▶ **Problem A**
Rewrite the project description starting at "As part of the" and ending at "and necessarily incomplete.", swapping "framing devices" for "presentation strategies".
▶ **Problem B**
According to the project description, whose writing about difficult knowledge inspired "Coming to Encounter"?
▶ **Problem C**
Carry on the project description past its final sentence.

As part of the 2012/13 TPW R&D project, “Coming to Encounter” proposes that the framing devices used by artists to present traumatic events—especially those that trouble an easy viewing experience—serve an important pedagogical function. Photo-based practices provide forceful viewing experiences because they seem to offer the viewer a direct encounter with others. Yet our readings of photographs are highly contingent and change depending on the context in which we view an image, at times prompting feelings of empathy and identification, at others discomfort and rage. Positing discursive events as another set of framing devices, “Coming to Encounter” questions how we make sense of our affective responses to images, suggesting this knowledge is always latent and necessarily incomplete.

Inspired by pedagogy theorist Deborah Britzman’s writing about difficult knowledge—the concept that learning from representations of social trauma is a psychically difficult task because it forces us to question our sense of self—“Coming to Encounter” looks at works by a variety of contemporary artists, documentarians and photojournalists to initiate dialogue about what it means to be affected by our encounters with images. Comprised of a panel discussion about unshowable images, an online archive of interviews with photographers and artists, discussion groups and publications, “Coming to Encounter” aims to prolong the viewer’s encounter with images, experimenting with different modes of presentation and extended temporalities for interpretation. For this reason, the series takes place in the discursive spaces around the traditional gallery exhibition, emphasizing the diverse contexts in which the photographic encounter occurs.

Stored entries:

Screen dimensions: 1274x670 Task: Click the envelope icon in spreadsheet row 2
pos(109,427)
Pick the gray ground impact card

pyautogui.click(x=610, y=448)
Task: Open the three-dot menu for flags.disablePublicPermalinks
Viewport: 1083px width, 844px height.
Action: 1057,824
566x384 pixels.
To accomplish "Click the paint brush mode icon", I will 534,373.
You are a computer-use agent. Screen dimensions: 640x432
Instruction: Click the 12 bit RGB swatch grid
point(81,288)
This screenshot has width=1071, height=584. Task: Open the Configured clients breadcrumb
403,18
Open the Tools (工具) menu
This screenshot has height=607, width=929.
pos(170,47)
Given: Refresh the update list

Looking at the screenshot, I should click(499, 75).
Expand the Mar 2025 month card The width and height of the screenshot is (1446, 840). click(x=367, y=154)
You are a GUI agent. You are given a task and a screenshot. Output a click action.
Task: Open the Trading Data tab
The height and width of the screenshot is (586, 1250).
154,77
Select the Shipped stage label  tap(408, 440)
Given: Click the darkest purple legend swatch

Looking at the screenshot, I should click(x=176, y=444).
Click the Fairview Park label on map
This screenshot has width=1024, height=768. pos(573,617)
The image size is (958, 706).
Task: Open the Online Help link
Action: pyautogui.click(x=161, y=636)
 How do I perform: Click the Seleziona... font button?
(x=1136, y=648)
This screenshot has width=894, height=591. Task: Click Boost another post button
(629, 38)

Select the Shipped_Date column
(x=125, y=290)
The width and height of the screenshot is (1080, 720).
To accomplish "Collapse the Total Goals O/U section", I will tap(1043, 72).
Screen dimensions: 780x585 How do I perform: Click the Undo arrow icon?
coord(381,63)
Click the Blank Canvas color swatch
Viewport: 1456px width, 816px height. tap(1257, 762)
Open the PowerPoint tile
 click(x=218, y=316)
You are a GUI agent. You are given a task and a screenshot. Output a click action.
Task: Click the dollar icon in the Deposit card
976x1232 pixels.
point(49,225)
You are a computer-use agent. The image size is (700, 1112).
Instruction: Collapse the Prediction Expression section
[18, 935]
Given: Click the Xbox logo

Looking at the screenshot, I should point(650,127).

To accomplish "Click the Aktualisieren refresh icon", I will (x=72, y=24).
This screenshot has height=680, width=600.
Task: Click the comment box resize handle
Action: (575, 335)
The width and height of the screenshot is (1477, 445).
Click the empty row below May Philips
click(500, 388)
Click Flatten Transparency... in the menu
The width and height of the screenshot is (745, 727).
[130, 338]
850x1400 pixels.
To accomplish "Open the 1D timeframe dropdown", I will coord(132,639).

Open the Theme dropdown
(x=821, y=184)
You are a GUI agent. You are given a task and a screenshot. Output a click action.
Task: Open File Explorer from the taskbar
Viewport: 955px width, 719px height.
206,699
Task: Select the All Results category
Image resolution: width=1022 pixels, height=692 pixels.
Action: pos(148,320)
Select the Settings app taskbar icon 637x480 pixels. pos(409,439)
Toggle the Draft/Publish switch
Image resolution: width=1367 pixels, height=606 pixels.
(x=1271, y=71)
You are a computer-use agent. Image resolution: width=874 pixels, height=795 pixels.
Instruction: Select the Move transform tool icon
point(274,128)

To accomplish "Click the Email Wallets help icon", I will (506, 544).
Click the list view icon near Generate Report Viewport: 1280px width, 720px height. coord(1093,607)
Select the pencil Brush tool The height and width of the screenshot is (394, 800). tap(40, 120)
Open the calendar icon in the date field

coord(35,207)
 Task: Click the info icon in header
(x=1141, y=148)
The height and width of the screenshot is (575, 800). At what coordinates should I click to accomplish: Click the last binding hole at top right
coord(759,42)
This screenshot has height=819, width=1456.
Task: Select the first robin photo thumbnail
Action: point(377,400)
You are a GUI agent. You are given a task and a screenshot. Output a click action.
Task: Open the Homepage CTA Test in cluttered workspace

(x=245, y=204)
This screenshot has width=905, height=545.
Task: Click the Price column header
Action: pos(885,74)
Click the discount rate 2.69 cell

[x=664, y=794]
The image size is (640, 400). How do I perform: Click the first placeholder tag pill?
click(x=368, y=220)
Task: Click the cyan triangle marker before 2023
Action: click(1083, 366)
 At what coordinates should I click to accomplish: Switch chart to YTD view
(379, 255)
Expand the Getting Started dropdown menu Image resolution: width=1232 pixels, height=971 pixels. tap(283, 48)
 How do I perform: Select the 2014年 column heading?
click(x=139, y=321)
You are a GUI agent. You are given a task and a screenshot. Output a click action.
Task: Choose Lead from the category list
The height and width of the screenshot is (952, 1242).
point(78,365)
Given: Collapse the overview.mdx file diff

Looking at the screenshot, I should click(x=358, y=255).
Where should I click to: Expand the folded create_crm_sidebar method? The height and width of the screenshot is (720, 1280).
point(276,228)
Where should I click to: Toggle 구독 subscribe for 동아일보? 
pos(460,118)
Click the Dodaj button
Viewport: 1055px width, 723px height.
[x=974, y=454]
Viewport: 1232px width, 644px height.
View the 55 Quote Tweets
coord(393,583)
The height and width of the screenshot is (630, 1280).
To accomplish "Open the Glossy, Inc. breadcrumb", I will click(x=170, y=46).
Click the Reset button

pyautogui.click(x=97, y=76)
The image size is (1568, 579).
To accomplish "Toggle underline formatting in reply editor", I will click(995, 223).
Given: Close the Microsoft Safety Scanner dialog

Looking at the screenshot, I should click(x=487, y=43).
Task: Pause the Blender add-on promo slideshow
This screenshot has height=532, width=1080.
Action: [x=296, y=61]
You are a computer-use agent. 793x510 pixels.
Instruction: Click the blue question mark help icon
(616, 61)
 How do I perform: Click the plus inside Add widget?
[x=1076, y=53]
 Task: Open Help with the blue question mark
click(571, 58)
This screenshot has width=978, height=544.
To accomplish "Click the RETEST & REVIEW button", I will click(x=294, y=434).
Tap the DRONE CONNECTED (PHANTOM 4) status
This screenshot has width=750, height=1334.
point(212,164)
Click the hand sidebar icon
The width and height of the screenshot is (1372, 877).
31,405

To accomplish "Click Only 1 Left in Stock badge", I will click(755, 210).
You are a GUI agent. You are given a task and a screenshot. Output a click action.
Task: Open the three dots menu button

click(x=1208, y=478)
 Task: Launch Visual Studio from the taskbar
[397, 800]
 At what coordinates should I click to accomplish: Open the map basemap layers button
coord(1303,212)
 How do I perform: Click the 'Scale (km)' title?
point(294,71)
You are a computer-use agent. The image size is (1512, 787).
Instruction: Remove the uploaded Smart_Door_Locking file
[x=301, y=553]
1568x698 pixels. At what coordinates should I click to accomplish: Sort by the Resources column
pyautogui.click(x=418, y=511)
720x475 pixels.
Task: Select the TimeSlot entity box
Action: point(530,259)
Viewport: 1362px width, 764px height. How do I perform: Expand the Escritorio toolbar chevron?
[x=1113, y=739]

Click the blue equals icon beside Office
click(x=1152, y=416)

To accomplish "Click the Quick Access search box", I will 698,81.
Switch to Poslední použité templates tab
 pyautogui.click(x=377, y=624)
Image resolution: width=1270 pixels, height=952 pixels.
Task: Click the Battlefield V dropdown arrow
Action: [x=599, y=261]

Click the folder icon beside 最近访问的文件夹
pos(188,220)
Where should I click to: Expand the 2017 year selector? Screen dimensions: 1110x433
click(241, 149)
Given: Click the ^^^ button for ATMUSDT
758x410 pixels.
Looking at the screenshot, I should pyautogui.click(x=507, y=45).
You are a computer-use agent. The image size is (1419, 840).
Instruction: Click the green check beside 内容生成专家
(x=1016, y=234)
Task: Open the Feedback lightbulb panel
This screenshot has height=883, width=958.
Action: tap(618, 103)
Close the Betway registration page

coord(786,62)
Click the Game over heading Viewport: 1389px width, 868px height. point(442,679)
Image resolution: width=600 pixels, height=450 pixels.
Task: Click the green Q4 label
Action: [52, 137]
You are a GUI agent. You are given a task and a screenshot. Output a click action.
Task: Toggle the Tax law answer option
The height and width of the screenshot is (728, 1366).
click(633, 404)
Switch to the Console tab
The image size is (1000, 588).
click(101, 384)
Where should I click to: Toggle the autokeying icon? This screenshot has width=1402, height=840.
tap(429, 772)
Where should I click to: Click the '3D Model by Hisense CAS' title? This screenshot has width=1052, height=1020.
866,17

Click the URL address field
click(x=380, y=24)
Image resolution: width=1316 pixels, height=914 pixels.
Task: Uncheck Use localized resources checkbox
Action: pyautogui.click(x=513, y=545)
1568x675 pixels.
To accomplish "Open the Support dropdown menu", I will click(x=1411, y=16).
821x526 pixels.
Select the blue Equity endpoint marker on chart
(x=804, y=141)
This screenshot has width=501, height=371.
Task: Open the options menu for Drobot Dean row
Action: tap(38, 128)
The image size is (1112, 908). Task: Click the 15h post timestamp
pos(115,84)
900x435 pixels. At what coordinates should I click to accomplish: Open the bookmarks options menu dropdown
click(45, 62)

▶ **Written response A**
As part of the 2012/13 TPW R&D project, “Coming to Encounter” proposes that the presentation strategies used by artists to present traumatic events—especially those that trouble an easy viewing experience—serve an important pedagogical function. Photo-based practices provide forceful viewing experiences because they seem to offer the viewer a direct encounter with others. Yet our readings of photographs are highly contingent and change depending on the context in which we view an image, at times prompting feelings of empathy and identification, at others discomfort and rage. Positing discursive events as another set of presentation strategies, “Coming to Encounter” questions how we make sense of our affective responses to images, suggesting this knowledge is always latent and necessarily incomplete.

▶ **Written response B**
Pedagogy theorist Deborah Britzman's.

▶ **Written response C**
As the project progresses, I’ll be working and experimenting in the Gallery TPW R&D space, inviting people to stop by, chat, and think out loud with me. It is rare to be given the opportunity to spend such a sustained amount of time on the conceptualizing of a new project, and to be given the opportunity to test ideas with publics over a longer time period. Gallery TPW R&D offers me the unique opportunity to shorten the feedback loop between the curatorial proposition and viewers’ responses, and will allow me to concentrate on discursive programming as a distinct mode of curatorial work, rather than as a series of activities meant to supplement the “main event” of the traditional gallery exhibition.